Over the past few years, it has been common to see inconsistent approaches and analysis for 35 U.S.C. § 101 challenges, particularly those at the pleading stage.  Aatrix, Berkheimer, and subsequent decisions appear to have only led to more inconsistent approaches among district court judges, revealing the glaring flaws of 101 analysis, particularly without more Federal Circuit or Supreme Court guidance.

Last week, Judge Connolly in Delaware denied a 101 motion to dismiss at the pleading stage in Sound View Innovations, LLC v.

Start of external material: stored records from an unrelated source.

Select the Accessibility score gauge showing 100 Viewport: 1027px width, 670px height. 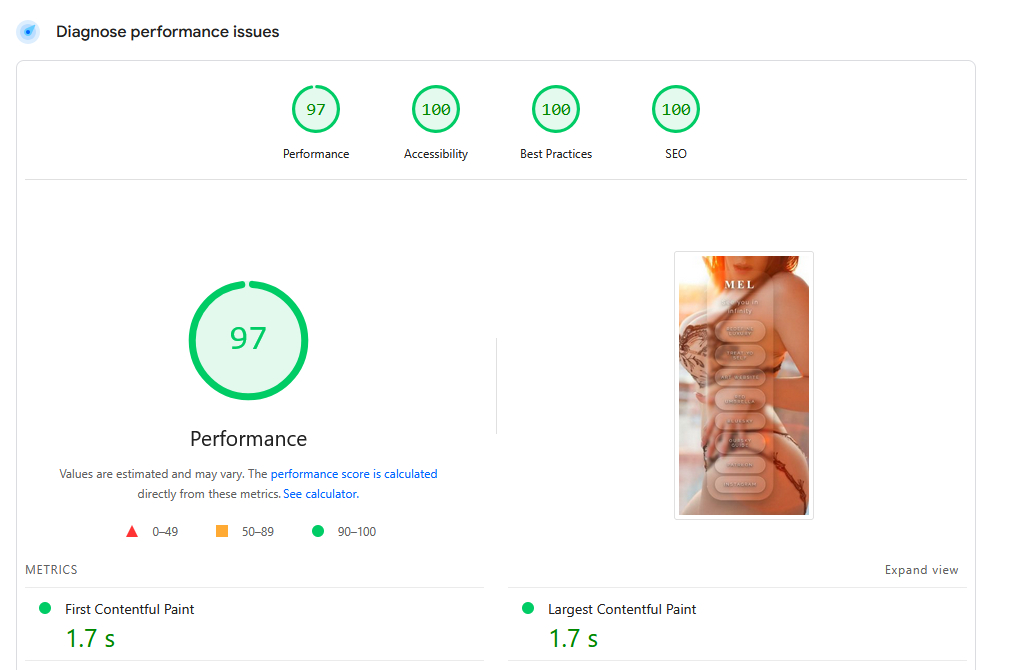click(436, 110)
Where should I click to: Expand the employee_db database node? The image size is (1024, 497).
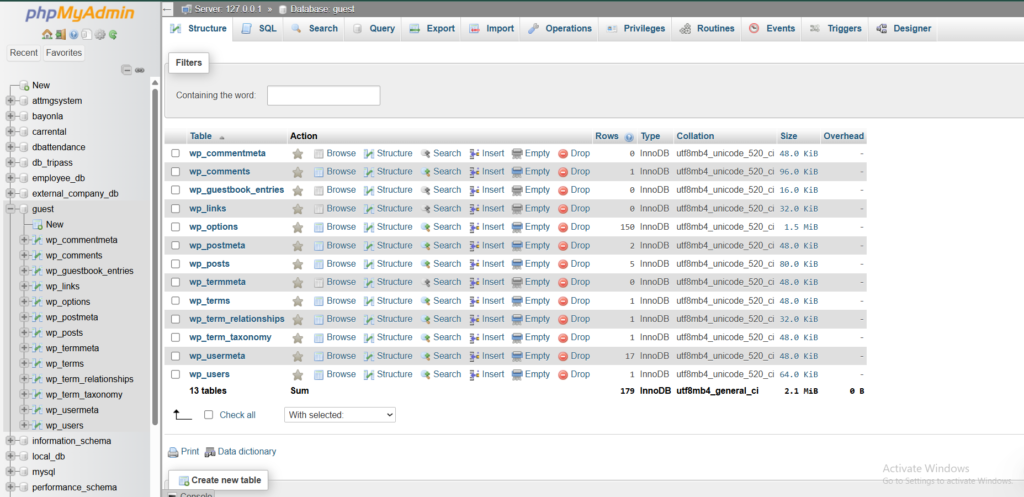tap(11, 178)
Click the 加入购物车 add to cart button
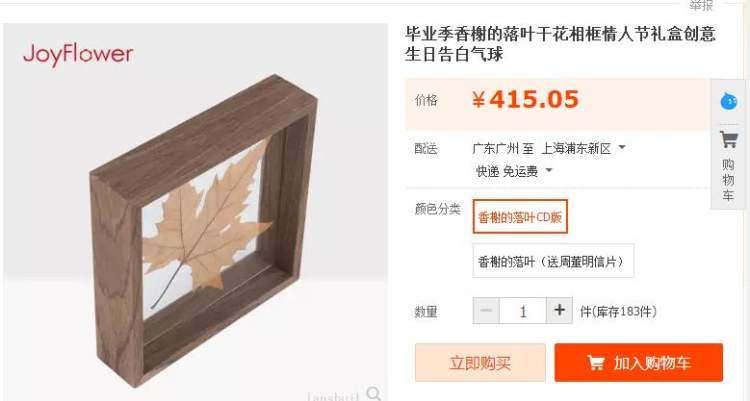750x401 pixels. click(x=639, y=363)
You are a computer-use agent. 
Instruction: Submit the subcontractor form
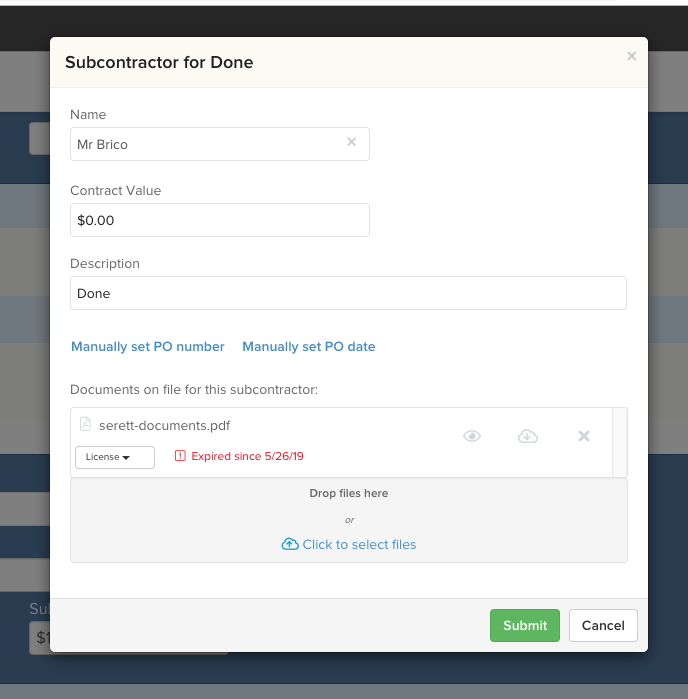(525, 625)
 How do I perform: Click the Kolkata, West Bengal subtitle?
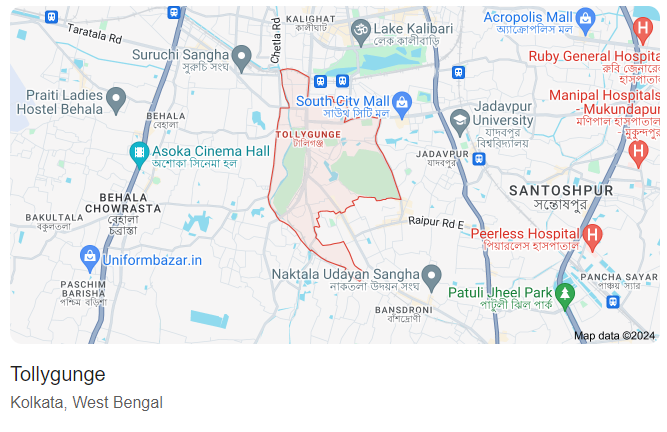click(x=86, y=402)
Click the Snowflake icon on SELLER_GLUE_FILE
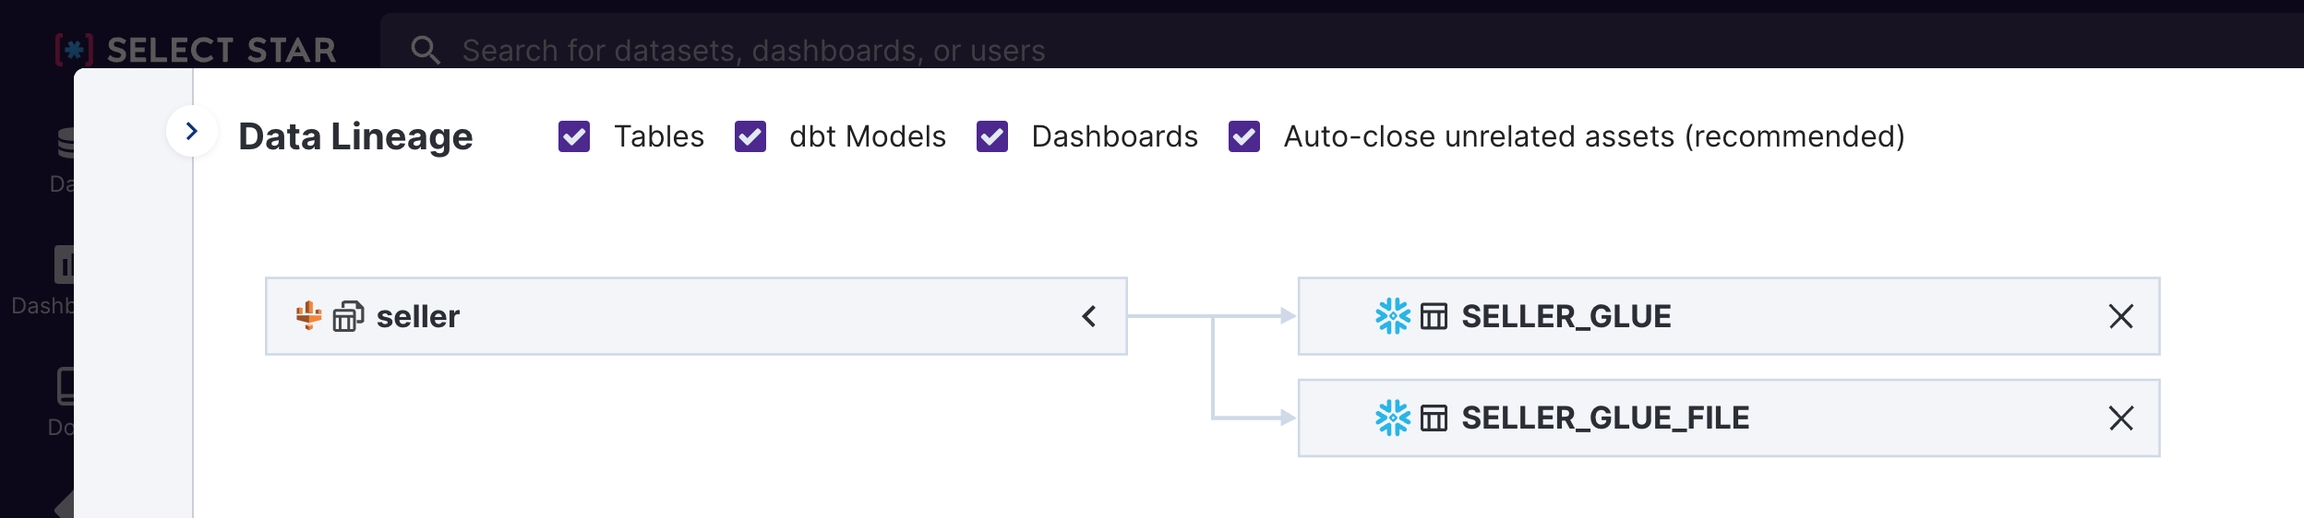This screenshot has width=2304, height=518. [1392, 418]
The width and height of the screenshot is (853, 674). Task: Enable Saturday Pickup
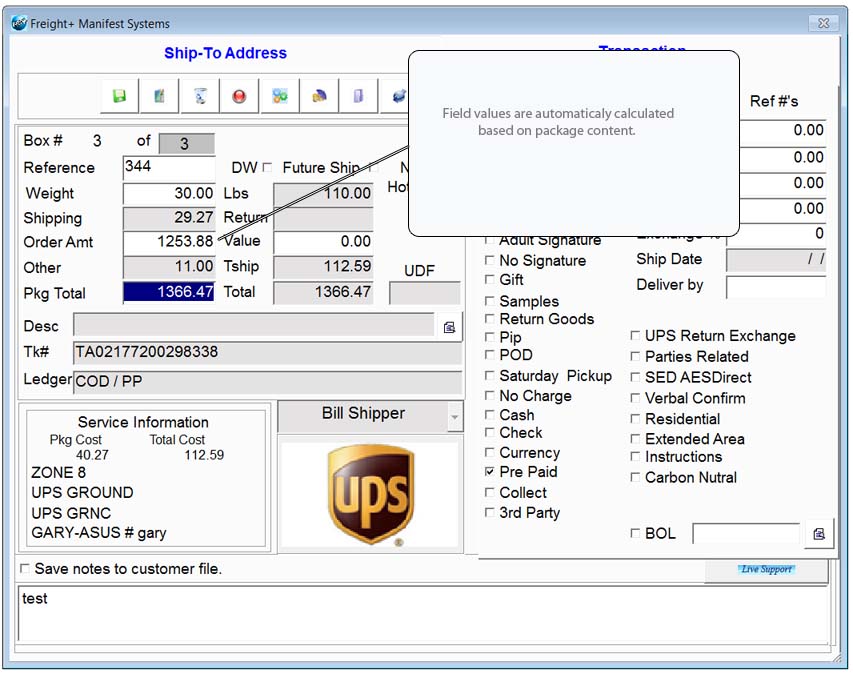point(491,376)
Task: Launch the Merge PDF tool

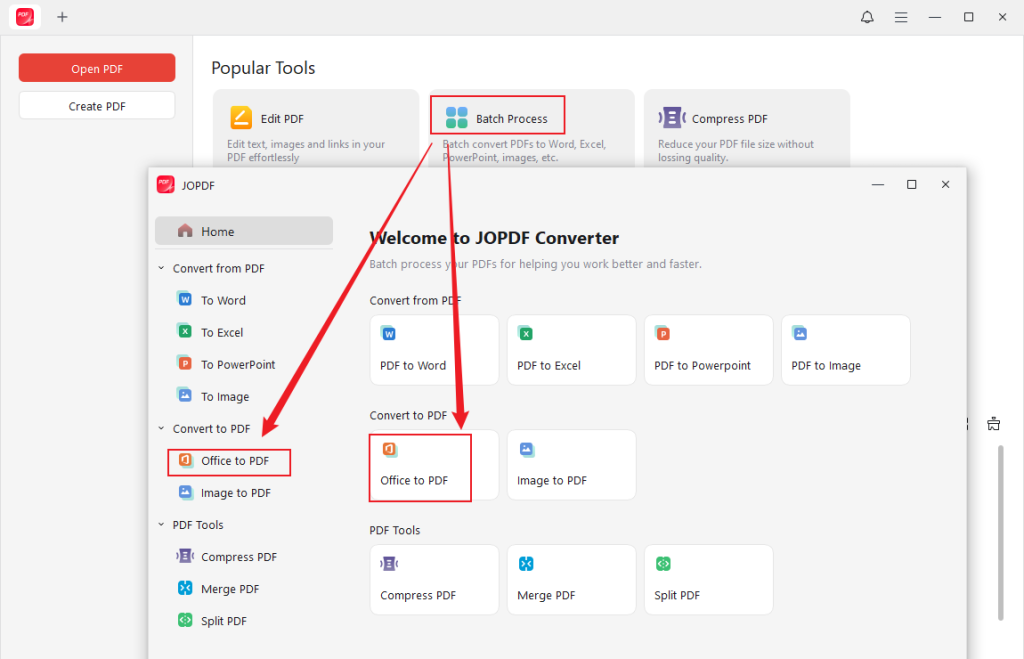Action: 571,580
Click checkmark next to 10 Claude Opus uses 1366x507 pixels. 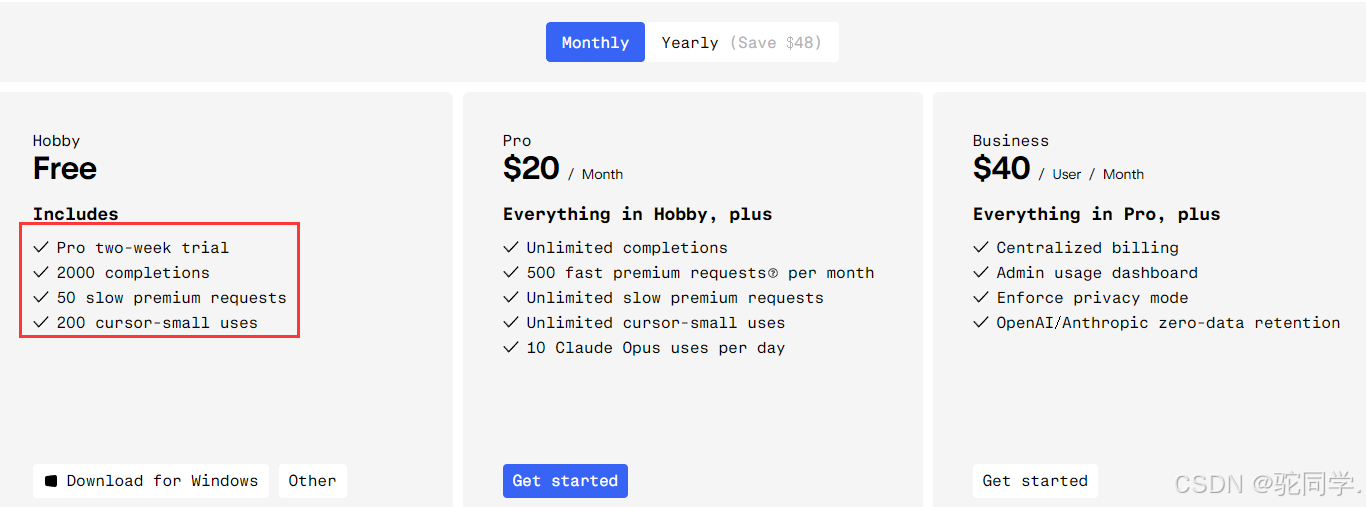511,347
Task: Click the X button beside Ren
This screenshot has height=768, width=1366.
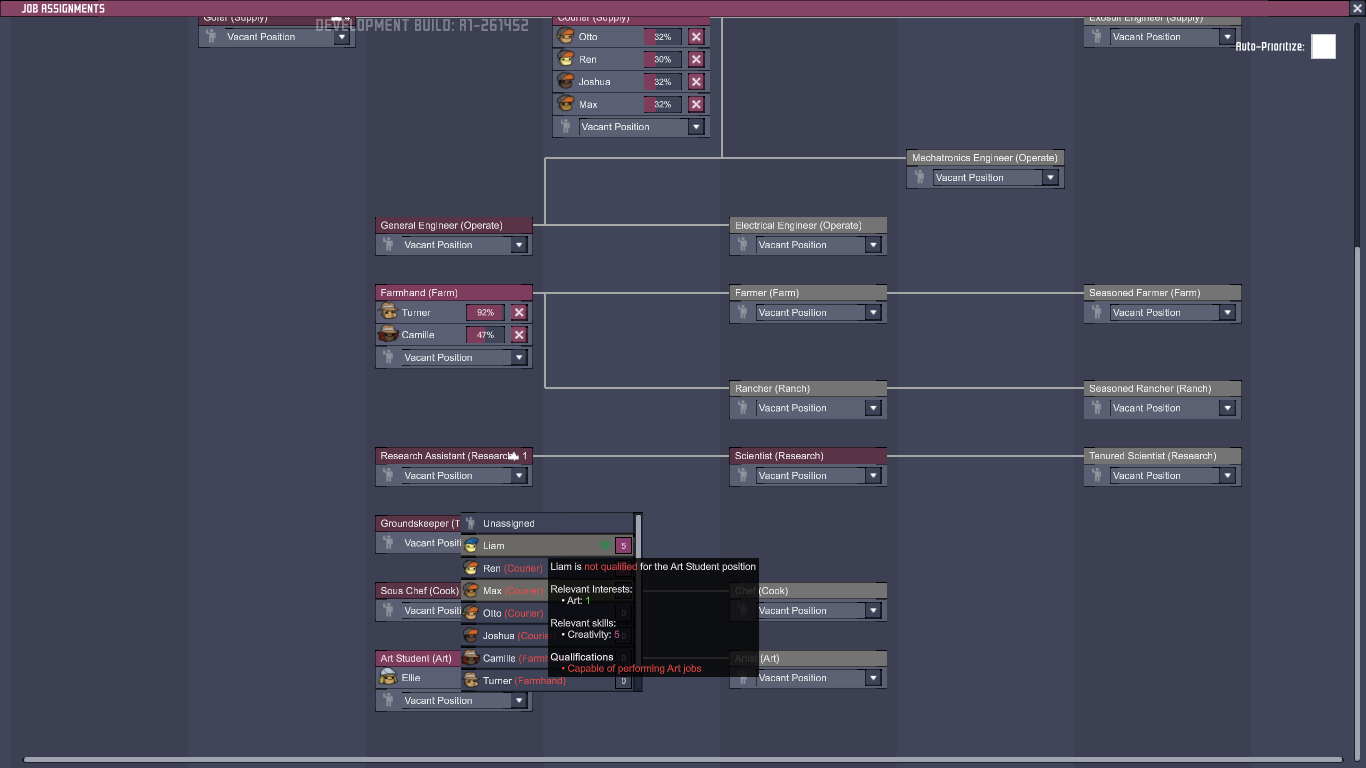Action: 696,60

Delta Air Lines, Inc.[1]  In his opinion, Judge Connolly did not address whether the claims were abstract, but instead focused on whether the claim limitations involve more than performance of well-understood, routine, and conventional activities, citing to Berkheimer.  For each of the three patents, Judge Connolly stopped short his analysis based upon each patent including a statement that the alleged invention was not conventional at the time.

The decision stated:

I need not and do not decide whether the asserted patents are directed to abstract ideas because statements in the specifications of the asserted patents that are alleged or incorporated by reference in the complaints plausibly establish that the asserted claims contain an inventive concept.

If such an approach is adopted, it is likely that no 101 motion to dismiss at the pleading stage would ever survive, as every patent alleges that its invention is novel, and any plaintiff can include boilerplate statements in a complaint that the specific arrangement included in claims was not conventional or well-known.

Perhaps even more problematic is that the specific patents subject to the motion admitted that the features in the claim limitations were already known in the art.  Such an admission should support, not negate, a 101 motion regarding the claims in question.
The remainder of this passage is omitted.